§ TASK STATEMENT: Give back every entry below, exactly as written.

§ LISTED ENTRIES:
[Start of section]

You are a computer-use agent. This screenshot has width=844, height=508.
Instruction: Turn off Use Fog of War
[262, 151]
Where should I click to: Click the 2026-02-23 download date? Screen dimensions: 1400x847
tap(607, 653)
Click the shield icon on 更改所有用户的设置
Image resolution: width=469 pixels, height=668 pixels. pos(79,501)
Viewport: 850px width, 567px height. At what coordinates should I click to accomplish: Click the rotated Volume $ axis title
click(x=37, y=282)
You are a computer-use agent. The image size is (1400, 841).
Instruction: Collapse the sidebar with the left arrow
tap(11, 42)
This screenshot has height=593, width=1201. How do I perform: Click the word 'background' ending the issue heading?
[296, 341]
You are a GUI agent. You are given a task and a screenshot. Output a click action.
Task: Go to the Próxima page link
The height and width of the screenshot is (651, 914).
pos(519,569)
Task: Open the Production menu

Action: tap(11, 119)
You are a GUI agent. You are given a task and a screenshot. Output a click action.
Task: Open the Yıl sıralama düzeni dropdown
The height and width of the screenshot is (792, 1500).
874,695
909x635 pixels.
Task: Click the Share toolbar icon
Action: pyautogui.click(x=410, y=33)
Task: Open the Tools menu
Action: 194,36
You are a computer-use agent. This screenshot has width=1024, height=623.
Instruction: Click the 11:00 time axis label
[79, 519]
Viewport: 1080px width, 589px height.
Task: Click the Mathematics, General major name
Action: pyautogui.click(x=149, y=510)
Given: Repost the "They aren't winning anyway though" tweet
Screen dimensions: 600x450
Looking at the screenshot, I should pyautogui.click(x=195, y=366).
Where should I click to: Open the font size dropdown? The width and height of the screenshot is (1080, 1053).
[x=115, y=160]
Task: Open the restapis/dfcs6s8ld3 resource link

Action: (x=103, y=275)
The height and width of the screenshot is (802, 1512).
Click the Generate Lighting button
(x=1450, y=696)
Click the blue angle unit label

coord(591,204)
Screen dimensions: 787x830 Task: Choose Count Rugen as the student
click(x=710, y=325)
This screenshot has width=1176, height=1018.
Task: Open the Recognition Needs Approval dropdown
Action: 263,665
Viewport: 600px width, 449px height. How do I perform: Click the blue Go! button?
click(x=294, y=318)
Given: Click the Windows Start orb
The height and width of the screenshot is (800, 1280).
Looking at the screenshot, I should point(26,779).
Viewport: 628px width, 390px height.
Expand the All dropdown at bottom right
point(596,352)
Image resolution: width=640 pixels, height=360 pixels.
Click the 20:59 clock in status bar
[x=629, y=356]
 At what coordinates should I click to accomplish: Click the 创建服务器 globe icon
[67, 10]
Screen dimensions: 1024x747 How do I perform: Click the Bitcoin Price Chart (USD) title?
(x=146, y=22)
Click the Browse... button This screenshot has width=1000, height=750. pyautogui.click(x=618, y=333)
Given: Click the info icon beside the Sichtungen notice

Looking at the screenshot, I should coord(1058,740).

[End of section]

§ EXPECTED ANSWER:
You are a computer-use agent. This screenshot has width=844, height=508.
Instruction: Turn off Use Fog of War
[262, 151]
Where should I click to: Click the 2026-02-23 download date? Screen dimensions: 1400x847
tap(607, 653)
Click the shield icon on 更改所有用户的设置
Image resolution: width=469 pixels, height=668 pixels. pos(79,501)
Viewport: 850px width, 567px height. At what coordinates should I click to accomplish: Click the rotated Volume $ axis title
click(x=37, y=282)
You are a computer-use agent. The image size is (1400, 841).
Instruction: Collapse the sidebar with the left arrow
tap(11, 42)
This screenshot has height=593, width=1201. How do I perform: Click the word 'background' ending the issue heading?
[296, 341]
You are a GUI agent. You are given a task and a screenshot. Output a click action.
Task: Go to the Próxima page link
The height and width of the screenshot is (651, 914).
pos(519,569)
Task: Open the Production menu

Action: tap(11, 119)
You are a GUI agent. You are given a task and a screenshot. Output a click action.
Task: Open the Yıl sıralama düzeni dropdown
The height and width of the screenshot is (792, 1500).
874,695
909x635 pixels.
Task: Click the Share toolbar icon
Action: pyautogui.click(x=410, y=33)
Task: Open the Tools menu
Action: 194,36
You are a computer-use agent. This screenshot has width=1024, height=623.
Instruction: Click the 11:00 time axis label
[79, 519]
Viewport: 1080px width, 589px height.
Task: Click the Mathematics, General major name
Action: pyautogui.click(x=149, y=510)
Given: Repost the "They aren't winning anyway though" tweet
Screen dimensions: 600x450
Looking at the screenshot, I should pyautogui.click(x=195, y=366).
Where should I click to: Open the font size dropdown? The width and height of the screenshot is (1080, 1053).
[x=115, y=160]
Task: Open the restapis/dfcs6s8ld3 resource link

Action: (x=103, y=275)
The height and width of the screenshot is (802, 1512).
Click the Generate Lighting button
(x=1450, y=696)
Click the blue angle unit label

coord(591,204)
Screen dimensions: 787x830 Task: Choose Count Rugen as the student
click(x=710, y=325)
This screenshot has width=1176, height=1018.
Task: Open the Recognition Needs Approval dropdown
Action: 263,665
Viewport: 600px width, 449px height. How do I perform: Click the blue Go! button?
click(x=294, y=318)
Given: Click the Windows Start orb
The height and width of the screenshot is (800, 1280).
Looking at the screenshot, I should point(26,779).
Viewport: 628px width, 390px height.
Expand the All dropdown at bottom right
point(596,352)
Image resolution: width=640 pixels, height=360 pixels.
Click the 20:59 clock in status bar
[x=629, y=356]
 At what coordinates should I click to accomplish: Click the 创建服务器 globe icon
[67, 10]
Screen dimensions: 1024x747 How do I perform: Click the Bitcoin Price Chart (USD) title?
(x=146, y=22)
Click the Browse... button This screenshot has width=1000, height=750. pyautogui.click(x=618, y=333)
Given: Click the info icon beside the Sichtungen notice

Looking at the screenshot, I should coord(1058,740).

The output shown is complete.